Georgia is expected to be missing a number of starters and regulars who are trying to preserve their health for the NFL draft, or are nursing injuries, or having eligibility issues.
But Georgia has recruited some of the top classes in the country in recent years. Depth is available.
That's precisely what Olujari did in last year's Sugar Bowl. It was his first significant playing time with Georgia and he had three tackles.
"Here's an opportunity to show the coaches what you can do in a game," Ojulari said, referring to young teammates who are about to get the same opportunity he had last year. "It's a big jump for next season for sure, to see where you can be at, and where you can play and impact the team."
Georgia will play without three starting offensive linemen because tackles Andrew Thomas and Isaiah Wilson are entering the NFL draft and guard Ben Cleveland is academically ineligible. Receivers Lawrence Cager and Dominick Blaylock are injured, as is safety J.R. Reed. Others whose absences coaches have not discussed include starting defensive tackle Tyler Clark, cornerback Divaad Wilson, linebacker Quay Walker and running back Brian Herrien.
Georgia coach Kirby Smart said he did not find the prospect of having more than a dozen players missing the bowl game troubling "at all." Injuries and eligibility issues are part of college football, as are career decisions for NFL prospects, he said. "When you recruit at a really high level, you're going to have kids with an opportunity ... that are going to make, quote-unquote, business decisions," Smart said. "I don't always agree with all of them, but I support them 100%."

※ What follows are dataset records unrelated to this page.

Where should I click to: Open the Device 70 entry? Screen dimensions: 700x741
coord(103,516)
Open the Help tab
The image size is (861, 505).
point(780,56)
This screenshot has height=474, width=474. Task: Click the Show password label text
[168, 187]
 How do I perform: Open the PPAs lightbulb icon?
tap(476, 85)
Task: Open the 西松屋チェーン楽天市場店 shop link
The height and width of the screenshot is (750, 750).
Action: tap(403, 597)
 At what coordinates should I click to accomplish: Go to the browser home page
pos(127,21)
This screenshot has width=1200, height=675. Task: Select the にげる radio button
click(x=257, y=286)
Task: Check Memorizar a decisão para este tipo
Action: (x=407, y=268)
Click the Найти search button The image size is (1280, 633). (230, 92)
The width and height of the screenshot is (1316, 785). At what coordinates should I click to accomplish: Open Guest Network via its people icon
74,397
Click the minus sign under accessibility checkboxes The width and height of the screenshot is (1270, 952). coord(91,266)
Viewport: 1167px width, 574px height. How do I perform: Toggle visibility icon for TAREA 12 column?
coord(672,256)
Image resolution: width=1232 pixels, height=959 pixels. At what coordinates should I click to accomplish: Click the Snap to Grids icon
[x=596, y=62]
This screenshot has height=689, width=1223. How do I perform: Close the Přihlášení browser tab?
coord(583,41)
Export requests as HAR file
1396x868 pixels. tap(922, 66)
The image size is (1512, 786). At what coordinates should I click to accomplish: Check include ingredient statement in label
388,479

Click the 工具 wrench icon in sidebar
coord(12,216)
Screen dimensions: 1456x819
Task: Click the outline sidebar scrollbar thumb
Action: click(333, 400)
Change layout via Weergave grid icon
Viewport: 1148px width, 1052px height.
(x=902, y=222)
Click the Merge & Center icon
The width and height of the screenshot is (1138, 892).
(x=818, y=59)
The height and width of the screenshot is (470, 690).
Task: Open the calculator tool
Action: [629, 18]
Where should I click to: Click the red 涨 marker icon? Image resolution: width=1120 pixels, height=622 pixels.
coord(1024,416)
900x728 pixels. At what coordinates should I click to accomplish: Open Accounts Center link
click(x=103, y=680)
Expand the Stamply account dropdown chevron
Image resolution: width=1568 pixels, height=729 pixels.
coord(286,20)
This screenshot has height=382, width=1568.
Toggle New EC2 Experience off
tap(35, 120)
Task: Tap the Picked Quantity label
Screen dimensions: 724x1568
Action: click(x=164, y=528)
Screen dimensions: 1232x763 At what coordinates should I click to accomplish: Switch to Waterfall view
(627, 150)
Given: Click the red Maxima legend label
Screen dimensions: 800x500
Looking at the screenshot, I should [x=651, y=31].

Rhule's name has appeared in reports about potential NFL openings. But while Rhule didn't rule out leaving Baylor, he said Tuesday that he "certainly" expects to stay put.
"One thing people don't realize is coaches -- we pick up our families. We rip them out of their homes. We rip them out of the places that they are. Sometimes you do that until you get to a point where you find happy. You shouldn't mess with happy," Rhule said. "Waco and Baylor have been amazing to my family."
The "No-Name Defense" moniker has been embraced by Georgia defenders who've prided themselves on getting results without award-winning stars. Georgia ranked fourth nationally in total defense this season, giving up 274.2 yards per game. Yet the Dogs are coming off their worst game against LSU, giving up scored 37 points and 481 yards. Even though Georgia held the Tigers well below their averages in both categories, the Bulldogs see the Sugar Bowl as a chance for redemption.
"We want to come back and just make sure we let everyone know we're still that defense -- that defense that's been making big plays all season," he said.